In the third and fourth chapters, I examined biographical accounts of people who grew up in Buenos Aires and Santiago de Chile during the eighties. The aim was to introduce the stories circulating about the recovery of democracy in both countries - as defining events of their formative years - and follow sequences of disillusion and disenchantment. In Chapter Five I introduced narratives of young Argentineans in order to show how new political narratives – the canonization of the seventies generation in terms of a heroic tragedy as well as the revival of Peronism as a triumphant memory – invigorate, via collective rituals, the connection between past events and youth politicization.

All the narrative plots visualized (nostalgic, comical, consoling and cyclical) foster continuity between the generations, since ‘canonical generations’ maintain control over historical narratives and symbolical – temporal – boundaries. In Buenos Aires, the weight of the tragic past (either the dictatorship or the ‘nineties’) reinforces the linkage between generations via the widespread mission of collective remembering as well victimization as the main mechanism of intergenerational bonding. Among the older Chilean cohort, the canonical narrative of democratic transition promotes a future-oriented narrative (leave the past behind and look towards the future),

thereby gradually unleashing disenchantment along with past promises of truth and justice. Eventually, a consoling plot predominates. In the three cases there was an absence of the most ascribed characteristics of generations: novelty, breaking and disruption, or in other terms, generations as a mechanism of cultural creativity (Fietze 2009).

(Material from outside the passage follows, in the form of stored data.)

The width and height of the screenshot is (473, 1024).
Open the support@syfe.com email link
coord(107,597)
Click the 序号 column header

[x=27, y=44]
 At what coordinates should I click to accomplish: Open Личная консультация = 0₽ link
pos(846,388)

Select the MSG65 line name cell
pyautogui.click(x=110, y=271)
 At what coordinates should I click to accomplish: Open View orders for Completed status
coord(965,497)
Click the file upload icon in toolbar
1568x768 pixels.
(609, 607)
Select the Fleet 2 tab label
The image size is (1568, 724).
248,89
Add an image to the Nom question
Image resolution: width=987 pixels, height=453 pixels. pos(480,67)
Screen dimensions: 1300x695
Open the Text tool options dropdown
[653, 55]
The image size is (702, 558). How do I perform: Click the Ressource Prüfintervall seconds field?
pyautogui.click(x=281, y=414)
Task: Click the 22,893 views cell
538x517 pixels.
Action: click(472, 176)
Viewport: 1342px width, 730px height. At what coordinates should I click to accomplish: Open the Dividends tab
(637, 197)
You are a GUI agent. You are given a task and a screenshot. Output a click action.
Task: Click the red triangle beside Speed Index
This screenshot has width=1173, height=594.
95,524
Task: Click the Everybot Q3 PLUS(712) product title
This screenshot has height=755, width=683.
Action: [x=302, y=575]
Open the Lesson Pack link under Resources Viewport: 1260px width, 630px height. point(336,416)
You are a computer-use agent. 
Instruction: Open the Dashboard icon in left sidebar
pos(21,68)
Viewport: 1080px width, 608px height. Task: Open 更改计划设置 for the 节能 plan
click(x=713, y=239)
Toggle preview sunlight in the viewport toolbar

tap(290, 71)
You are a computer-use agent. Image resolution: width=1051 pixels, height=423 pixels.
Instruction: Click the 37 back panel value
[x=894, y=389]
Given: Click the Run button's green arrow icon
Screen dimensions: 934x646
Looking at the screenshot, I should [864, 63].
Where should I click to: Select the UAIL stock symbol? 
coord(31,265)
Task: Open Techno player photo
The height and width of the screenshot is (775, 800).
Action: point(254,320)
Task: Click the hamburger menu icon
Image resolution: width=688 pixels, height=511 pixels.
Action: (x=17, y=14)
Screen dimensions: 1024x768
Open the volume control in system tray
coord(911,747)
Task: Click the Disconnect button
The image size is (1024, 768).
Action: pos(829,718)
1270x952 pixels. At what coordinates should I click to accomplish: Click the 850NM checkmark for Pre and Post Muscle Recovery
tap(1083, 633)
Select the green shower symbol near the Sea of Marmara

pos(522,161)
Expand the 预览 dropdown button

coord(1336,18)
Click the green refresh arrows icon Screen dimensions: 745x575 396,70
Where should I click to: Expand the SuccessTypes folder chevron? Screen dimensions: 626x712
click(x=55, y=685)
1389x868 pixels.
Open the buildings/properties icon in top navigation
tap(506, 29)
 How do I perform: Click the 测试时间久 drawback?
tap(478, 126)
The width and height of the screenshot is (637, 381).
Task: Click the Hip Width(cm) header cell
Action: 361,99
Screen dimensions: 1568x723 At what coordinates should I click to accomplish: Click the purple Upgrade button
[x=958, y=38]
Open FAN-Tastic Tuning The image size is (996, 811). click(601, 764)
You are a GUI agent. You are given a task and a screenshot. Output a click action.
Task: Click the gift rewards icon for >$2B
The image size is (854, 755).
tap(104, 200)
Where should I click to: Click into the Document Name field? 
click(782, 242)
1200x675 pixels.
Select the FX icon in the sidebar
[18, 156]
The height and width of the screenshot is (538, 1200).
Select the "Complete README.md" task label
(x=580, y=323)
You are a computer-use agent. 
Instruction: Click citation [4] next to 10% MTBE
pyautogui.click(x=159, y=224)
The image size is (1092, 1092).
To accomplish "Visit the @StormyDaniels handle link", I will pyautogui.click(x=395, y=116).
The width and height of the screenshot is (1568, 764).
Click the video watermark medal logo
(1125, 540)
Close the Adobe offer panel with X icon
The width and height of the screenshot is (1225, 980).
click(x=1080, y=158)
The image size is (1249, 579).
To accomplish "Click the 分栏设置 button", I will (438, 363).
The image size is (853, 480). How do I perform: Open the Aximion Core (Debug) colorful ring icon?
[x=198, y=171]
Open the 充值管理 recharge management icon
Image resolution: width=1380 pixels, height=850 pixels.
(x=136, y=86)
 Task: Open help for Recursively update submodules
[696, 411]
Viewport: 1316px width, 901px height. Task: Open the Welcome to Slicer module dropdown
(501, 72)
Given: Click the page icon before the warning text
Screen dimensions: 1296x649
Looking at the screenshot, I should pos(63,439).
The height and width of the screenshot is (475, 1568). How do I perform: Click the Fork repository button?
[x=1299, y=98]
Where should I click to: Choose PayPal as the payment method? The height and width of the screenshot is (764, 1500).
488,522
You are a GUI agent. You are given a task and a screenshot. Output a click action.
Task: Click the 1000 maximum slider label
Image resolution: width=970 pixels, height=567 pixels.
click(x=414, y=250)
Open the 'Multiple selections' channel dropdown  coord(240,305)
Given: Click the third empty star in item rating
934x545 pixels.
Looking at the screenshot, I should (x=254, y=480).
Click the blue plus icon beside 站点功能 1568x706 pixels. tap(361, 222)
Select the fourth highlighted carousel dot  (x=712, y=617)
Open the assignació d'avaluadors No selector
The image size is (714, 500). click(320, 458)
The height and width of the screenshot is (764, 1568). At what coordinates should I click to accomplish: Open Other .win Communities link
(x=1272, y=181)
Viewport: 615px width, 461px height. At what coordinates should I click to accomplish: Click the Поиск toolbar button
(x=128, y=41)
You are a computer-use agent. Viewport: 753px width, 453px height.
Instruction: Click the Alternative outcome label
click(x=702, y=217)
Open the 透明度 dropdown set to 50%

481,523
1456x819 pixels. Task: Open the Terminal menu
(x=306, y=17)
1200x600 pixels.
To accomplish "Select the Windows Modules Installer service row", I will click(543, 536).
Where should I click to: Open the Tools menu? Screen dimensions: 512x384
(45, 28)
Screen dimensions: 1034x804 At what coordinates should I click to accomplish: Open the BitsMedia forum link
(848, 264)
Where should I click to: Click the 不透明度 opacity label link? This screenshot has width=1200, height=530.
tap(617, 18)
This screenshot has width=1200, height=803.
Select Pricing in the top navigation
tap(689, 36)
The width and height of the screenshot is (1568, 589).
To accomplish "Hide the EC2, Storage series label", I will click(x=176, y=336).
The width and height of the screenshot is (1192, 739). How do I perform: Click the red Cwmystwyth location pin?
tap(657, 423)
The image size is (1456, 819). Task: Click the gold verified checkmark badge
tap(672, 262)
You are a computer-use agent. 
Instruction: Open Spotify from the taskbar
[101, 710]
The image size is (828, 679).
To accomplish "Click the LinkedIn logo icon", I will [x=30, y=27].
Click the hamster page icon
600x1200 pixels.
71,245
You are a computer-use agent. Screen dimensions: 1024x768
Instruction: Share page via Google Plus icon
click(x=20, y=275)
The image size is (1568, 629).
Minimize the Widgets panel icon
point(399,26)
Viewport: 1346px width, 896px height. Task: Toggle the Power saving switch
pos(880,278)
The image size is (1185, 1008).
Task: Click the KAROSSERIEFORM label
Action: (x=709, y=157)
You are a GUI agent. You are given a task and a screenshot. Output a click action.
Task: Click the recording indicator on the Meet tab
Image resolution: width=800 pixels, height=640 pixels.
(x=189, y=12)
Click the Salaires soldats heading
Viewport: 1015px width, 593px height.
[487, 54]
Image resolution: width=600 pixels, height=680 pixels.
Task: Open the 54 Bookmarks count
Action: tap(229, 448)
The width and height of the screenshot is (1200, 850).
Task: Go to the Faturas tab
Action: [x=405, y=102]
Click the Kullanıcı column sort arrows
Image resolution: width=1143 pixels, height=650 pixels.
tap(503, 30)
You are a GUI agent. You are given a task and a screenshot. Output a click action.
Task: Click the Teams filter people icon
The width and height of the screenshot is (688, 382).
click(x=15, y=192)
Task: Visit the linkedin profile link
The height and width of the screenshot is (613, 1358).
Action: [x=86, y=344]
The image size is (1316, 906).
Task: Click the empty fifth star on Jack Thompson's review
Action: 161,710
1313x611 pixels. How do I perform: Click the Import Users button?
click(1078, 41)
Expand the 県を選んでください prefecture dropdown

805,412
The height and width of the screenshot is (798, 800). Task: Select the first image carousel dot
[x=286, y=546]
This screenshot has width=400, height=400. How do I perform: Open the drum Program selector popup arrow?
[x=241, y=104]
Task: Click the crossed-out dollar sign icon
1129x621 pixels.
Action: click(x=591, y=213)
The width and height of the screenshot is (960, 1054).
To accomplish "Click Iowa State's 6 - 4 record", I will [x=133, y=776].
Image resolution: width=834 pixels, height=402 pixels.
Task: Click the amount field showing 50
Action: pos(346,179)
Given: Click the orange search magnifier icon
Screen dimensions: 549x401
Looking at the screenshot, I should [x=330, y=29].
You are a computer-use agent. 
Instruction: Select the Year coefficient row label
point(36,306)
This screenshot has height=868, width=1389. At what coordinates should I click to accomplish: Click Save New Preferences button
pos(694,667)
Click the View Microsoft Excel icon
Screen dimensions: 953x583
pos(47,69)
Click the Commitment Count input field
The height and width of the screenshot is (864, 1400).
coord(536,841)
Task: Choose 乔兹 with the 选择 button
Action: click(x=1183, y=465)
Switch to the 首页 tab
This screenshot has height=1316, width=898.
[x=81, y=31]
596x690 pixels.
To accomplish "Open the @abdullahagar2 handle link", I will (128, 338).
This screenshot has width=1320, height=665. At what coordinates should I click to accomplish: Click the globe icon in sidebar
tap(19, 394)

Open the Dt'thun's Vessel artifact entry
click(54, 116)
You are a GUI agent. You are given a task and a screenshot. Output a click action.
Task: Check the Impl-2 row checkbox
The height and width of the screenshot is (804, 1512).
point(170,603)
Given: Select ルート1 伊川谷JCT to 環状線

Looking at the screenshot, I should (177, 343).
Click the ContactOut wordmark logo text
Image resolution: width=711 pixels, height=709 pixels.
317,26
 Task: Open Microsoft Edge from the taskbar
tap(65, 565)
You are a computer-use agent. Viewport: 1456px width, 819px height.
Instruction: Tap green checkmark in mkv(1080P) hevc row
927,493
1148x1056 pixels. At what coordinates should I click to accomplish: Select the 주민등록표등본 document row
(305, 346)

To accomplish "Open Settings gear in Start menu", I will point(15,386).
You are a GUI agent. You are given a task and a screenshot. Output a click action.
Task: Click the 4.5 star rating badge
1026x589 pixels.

The present chapter provides for a counter-case to this trend of ‘generational continuity’ when offering an example of generational disruption. This chapter deals with stories circulating within the generational site of people born in Chile at the end of the eighties and the beginning of the nineties (1986-1992), i.e. people who grew up in a democratic context after 17 years of dictatorship. Two features are very salient here: a strong student movement critical of the educational system which has evolved since 2006, and a subtle reaction to the ‘communicative silence’ concerning the dictatorship. My analysis will show the extent to which both social events are connected.

The linkage of such a ‘bitter past’ with the cycle of student mobilization deserves special attention. If classical generational approaches are nourished by progressive emplotments – in which the ‘horizons of expectation’ are disentangled from older

‘spaces of experience’, to draw on Koselleck’s terms, – the increasing weight of tragic narrativity in contemporary regimes of temporality (Alexander 2002, Eder 2005, Huyssen 2003, Olick 2007) might generate some kind of tension within this progressive sense of disruption. Indeed, I wonder why, in the Argentine context, the tragic narrative stimulates continuity as well as high youth political activism (the cyclical plot), whereas in the Chilean case a more ‘acrimonious’ and conflicting story predominates.

For this chapter I draw on 18 narratives interviews conducted in 2012 and ten autobiographical reports written in the same year. This is the only case for which I could gather written reports (see 2.1.1, footnote 19). The chapter is structured chronologically, from the transmission of the last dictatorship to the great wave of protests in 2011.